* **EXERCISE DESCRIPTION**
Reproduce every line of the data below in full, with each coordinate in the answers shifted up by 107. Leave the pictures out.

* **RAW RECORDS**
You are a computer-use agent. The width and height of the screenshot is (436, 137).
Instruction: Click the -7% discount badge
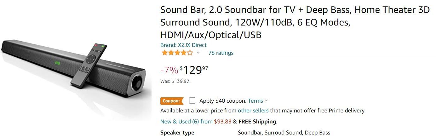click(x=169, y=70)
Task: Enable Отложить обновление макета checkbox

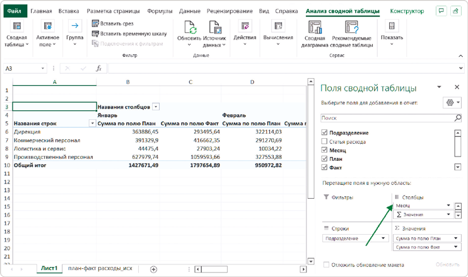Action: tap(326, 265)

* **TASK RESULT**
You are a computer-use agent. The width and height of the screenshot is (436, 137).
Instruction: Click the -7% discount badge
click(x=276, y=177)
Task: Enable Отложить обновление макета checkbox

Action: tap(433, 372)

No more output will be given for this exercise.